38 entry daha
  • masal gibi bir sehir gercekten.

    ilk gittigimde londra'da gecirdigim onca gune pisman olup keske daha onceden gelseymisim dedim. sehir oyle bir guzel kokuyordu ilk ayakbastigim sabah saatlerinde, sanki kocaman bir firinda birbirinden guzel kekler pastalar yapiliyordu. sonradan scotch whiskey heritage center'da lowlands'te uretilen viskilerin kokusunu aldigimda sehir acaba viski mi kokuyor diye gecirdim icimden.cunku ayni cikolatali kurabiye kokusu hakimdi..

    insanlari da kokusu gibi ayri guzeldi sehrin. sabahin korunde nereye gidicez simdi diye haritadan bulmaya calisirken daha yardim bile istemeden insanlar teklifsiz yardimci olmaya calisti. kalacagimiz otelin sahibi sabahin korunde ucret almadan kahvalti ikram etti ve normal check-in saatinden saatler once odamiza girmemize izin verdi. geceleri yorgun odamiza donerken viskilerine ortak olmamiz icin 'olumu gor, allah adi verdim' gibisinden israrlarla bizi bara buyur etti. kiz arkadasimla birlikte iki gecelik konaklamamiz boyunca iskoc misafirperverliginin guzel orneklerinden birine tanik olduk..(hotel ceilidh-donia)
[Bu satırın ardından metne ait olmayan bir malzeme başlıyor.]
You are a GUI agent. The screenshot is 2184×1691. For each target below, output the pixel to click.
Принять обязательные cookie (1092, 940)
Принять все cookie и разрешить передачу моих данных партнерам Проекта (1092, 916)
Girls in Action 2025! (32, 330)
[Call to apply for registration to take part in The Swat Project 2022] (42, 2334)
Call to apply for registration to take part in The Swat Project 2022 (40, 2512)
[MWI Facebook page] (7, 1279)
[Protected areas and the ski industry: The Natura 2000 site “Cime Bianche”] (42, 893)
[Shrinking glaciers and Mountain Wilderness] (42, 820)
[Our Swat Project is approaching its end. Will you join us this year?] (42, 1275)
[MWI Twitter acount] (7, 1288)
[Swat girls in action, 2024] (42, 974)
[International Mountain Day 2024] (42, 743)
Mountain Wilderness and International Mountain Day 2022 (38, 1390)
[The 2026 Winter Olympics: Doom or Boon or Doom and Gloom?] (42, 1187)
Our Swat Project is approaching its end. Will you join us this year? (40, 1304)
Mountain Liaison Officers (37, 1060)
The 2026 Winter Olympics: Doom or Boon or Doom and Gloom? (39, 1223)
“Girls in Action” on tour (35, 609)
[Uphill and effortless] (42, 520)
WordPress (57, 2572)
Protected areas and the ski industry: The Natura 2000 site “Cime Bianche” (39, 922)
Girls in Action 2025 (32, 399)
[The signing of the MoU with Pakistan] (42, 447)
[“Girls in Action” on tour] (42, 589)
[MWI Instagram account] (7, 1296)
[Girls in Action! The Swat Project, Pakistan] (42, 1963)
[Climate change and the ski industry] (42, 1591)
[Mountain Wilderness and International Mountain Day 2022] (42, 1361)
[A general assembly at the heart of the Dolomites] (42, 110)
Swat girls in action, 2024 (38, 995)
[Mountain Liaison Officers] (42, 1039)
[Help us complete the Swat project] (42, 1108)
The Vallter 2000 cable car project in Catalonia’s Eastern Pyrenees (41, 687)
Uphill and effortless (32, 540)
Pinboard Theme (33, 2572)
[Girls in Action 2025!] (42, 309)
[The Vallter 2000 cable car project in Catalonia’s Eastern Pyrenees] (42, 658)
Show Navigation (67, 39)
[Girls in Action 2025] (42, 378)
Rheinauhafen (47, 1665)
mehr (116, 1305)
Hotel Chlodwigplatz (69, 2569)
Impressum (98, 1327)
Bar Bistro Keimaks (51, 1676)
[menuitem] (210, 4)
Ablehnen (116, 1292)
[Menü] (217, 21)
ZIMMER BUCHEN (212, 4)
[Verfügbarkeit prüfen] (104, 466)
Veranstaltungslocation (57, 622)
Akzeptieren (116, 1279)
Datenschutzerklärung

    sonra tirmandigimiz arthur's seat'ten, calton hill'den hayatimizda gordugumuz en guzel manzaralardan birini kazidik bellegimize. etraftaki sokak muzisyenlerinin caldigi gayda sesleri, icinde bulundugumuz fantastik filmin soundtrackleriymis gibi geldi kulagimiza. erkeklerin etek giymesine alistik. giydikleri eteklerin desenlerinin bile sadece kendi klanlarina ozgu oldugunu, iskoclarin dost ve dusman klan mensuplarini bu farkli ekoseler sayesinde tanidigini ogrendik, sasirdik. birazcik da sansli oldugumuz icin tum klanlarin katildigi royal mile'daki gecis torenini izleme sansi bulduk, yuzyillardir suren bir gelenegin gorkemine sahit olduk. whiskey heritage center'da viskinin tarihine bir yolculuk yaptik, o leziz iskoc viskilerinin nasil uretildigini bastan sona gozlemledik ve tatma firsati bulduk. dunyanin turist cekme amaciyla kurulan en eski eglence merkezini, camera obscura'yi gezdik, gormenin inanmaya yetmeyecegini anladik. sokaklarda, caddelerde gordugumuz yuzlerce unlu mucit heykelinden iskoclarin gundelik hayatimizda yaptiklari buluslarla nasil da buyuk bir yer kapladiklarini hayretle ogrendik. o devasa gotik binalarin, anitlarin yaninda kucucuk kaldik, etkilendik.. 2 gun boyunca ayaklarimiz patlayana kadar gezdik, kilometrelerce yuruduk ama gorulmedik tek bir sokagin varligi bile huzursuz etti, az gezdik diye pisman olduk.. isterdik ki agustos'ta baslayan festivallerine de kalalim, o guzel sehir nasil da karnaval alanina donusuyor gorelim ama vaktimiz yetmedi. gordugumuz her iskoc yine gelin dedi, ilk firsatta yine gidecegiz sanirim.